### What this task involves
Once you reach the line containing "Where should I click to: Click the 06:00" in the entries below, write out that line and each one after it down to the line containing "Task: Search using", exactly and with nothing added.

### Data
=-=-=
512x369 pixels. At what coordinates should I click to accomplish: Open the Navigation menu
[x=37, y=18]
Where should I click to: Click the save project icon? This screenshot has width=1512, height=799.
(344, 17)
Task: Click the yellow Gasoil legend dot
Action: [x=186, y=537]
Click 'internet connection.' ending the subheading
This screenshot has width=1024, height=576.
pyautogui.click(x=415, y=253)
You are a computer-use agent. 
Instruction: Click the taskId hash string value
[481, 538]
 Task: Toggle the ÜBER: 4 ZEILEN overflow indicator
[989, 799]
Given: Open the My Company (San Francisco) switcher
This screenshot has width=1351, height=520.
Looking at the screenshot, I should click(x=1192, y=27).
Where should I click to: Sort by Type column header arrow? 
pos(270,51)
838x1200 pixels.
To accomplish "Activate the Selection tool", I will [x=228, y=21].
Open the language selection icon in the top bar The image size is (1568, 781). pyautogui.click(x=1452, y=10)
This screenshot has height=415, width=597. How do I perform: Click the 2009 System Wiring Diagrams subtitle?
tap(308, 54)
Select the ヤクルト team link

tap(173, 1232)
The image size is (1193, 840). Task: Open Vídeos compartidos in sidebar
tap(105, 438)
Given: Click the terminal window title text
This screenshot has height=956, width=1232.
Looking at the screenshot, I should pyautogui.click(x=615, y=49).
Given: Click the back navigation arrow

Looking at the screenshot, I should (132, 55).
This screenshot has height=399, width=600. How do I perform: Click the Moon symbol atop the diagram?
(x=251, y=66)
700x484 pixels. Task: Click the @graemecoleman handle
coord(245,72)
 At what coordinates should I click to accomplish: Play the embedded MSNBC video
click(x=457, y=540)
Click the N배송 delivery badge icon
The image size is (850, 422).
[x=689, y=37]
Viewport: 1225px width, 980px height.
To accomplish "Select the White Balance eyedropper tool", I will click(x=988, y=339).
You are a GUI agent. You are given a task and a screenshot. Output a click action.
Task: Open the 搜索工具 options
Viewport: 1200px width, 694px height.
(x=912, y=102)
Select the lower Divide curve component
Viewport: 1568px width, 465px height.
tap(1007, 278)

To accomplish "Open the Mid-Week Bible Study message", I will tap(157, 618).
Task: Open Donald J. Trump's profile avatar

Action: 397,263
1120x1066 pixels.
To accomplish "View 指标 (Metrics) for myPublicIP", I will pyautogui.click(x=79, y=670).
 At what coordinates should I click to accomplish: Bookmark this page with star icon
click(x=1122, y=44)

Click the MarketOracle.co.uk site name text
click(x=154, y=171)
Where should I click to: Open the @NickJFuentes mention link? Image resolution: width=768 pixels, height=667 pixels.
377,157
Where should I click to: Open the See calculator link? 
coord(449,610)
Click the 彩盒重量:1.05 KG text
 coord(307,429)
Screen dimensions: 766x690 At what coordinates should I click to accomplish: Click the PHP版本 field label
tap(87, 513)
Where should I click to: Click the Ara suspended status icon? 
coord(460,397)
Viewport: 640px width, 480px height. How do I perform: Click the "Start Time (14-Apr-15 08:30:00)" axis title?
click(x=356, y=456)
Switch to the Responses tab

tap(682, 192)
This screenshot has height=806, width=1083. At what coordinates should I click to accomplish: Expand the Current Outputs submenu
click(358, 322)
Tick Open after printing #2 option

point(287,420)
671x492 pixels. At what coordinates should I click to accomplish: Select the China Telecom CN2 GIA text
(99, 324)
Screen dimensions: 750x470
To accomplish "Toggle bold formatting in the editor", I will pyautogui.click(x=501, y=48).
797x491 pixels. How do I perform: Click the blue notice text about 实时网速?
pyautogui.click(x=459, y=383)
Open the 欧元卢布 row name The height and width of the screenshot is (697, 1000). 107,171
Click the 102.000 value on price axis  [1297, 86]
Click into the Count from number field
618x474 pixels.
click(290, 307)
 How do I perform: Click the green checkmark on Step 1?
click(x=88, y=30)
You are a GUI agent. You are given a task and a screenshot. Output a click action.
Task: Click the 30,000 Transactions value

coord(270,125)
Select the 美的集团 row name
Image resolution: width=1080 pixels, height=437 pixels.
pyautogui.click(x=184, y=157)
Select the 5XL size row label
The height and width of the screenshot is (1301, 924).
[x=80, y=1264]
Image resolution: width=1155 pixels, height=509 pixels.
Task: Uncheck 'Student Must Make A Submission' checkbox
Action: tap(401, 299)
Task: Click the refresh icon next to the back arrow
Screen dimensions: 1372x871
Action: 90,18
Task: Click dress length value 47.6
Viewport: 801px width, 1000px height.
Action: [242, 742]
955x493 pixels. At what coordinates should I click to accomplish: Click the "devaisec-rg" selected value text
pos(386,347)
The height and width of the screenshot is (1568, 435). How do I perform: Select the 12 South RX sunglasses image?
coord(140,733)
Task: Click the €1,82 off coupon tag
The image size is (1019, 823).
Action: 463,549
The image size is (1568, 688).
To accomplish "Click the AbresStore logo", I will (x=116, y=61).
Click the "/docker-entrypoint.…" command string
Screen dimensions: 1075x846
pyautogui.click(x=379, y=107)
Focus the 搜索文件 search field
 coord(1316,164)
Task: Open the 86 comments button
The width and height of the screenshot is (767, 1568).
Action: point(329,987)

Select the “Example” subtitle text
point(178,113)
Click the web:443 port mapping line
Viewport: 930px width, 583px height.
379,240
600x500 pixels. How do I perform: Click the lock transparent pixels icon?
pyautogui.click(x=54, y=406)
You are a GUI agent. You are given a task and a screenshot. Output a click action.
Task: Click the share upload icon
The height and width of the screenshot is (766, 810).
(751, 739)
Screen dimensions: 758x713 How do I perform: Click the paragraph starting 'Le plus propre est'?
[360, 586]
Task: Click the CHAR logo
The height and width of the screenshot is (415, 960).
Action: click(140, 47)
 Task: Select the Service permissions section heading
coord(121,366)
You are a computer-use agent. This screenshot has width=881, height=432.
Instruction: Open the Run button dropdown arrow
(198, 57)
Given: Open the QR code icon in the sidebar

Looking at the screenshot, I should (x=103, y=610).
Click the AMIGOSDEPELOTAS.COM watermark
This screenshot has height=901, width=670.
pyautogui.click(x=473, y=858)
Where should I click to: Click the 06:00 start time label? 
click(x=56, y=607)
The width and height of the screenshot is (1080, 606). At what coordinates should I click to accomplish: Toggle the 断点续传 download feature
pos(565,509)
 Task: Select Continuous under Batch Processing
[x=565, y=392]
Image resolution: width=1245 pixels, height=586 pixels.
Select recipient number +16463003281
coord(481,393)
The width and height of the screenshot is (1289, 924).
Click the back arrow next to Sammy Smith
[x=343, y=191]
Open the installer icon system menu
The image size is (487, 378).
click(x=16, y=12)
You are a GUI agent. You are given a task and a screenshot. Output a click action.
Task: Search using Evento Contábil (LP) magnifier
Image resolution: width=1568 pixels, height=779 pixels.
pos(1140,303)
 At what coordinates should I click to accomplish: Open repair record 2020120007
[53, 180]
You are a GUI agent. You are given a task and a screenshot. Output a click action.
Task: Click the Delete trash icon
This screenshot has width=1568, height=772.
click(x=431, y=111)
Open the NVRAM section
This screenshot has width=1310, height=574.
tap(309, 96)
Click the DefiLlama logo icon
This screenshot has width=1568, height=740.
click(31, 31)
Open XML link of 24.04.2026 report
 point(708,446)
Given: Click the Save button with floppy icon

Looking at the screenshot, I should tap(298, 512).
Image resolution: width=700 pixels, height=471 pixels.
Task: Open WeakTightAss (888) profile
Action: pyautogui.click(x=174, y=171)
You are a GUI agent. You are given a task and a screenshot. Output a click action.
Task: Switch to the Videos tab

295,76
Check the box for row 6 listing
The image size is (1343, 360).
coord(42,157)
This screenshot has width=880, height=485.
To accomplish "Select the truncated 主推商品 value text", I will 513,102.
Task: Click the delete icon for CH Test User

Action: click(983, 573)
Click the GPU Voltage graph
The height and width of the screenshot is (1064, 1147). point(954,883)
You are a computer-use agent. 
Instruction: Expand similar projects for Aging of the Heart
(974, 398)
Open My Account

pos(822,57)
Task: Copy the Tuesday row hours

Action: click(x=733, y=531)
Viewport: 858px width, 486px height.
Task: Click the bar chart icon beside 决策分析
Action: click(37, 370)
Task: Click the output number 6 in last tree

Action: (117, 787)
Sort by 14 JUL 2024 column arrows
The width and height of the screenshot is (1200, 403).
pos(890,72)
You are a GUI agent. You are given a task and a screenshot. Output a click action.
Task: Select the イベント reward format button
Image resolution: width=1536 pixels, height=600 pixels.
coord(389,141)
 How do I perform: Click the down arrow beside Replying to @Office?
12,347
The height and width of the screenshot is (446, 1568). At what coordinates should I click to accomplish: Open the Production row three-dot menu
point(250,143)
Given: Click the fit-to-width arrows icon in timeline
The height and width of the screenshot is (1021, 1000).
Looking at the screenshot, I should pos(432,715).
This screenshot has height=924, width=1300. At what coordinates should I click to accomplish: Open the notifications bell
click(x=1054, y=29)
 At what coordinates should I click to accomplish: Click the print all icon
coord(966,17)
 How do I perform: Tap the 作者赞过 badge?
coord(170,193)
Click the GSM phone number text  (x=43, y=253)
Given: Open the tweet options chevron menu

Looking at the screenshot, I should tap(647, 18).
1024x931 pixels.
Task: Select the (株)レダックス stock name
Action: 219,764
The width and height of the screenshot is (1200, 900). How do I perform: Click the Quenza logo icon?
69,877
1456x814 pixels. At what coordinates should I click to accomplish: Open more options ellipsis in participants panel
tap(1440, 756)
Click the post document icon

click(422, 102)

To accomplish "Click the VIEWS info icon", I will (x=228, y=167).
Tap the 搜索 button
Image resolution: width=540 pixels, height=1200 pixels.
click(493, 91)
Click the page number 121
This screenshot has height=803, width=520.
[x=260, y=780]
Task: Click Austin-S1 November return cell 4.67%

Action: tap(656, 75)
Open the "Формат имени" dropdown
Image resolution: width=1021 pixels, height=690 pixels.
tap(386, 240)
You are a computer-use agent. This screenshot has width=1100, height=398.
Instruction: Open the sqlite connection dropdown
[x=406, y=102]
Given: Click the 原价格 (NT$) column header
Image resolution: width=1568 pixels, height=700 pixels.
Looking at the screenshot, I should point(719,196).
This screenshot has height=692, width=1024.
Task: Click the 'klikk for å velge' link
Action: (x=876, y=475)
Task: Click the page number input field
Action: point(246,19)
=-=-=
### Answer for this exercise
Where should I click to: Click the 06:00 start time label? 
click(x=56, y=607)
The width and height of the screenshot is (1080, 606). At what coordinates should I click to accomplish: Toggle the 断点续传 download feature
pos(565,509)
 Task: Select Continuous under Batch Processing
[x=565, y=392]
Image resolution: width=1245 pixels, height=586 pixels.
Select recipient number +16463003281
coord(481,393)
The width and height of the screenshot is (1289, 924).
Click the back arrow next to Sammy Smith
[x=343, y=191]
Open the installer icon system menu
The image size is (487, 378).
click(x=16, y=12)
You are a GUI agent. You are given a task and a screenshot. Output a click action.
Task: Search using Evento Contábil (LP) magnifier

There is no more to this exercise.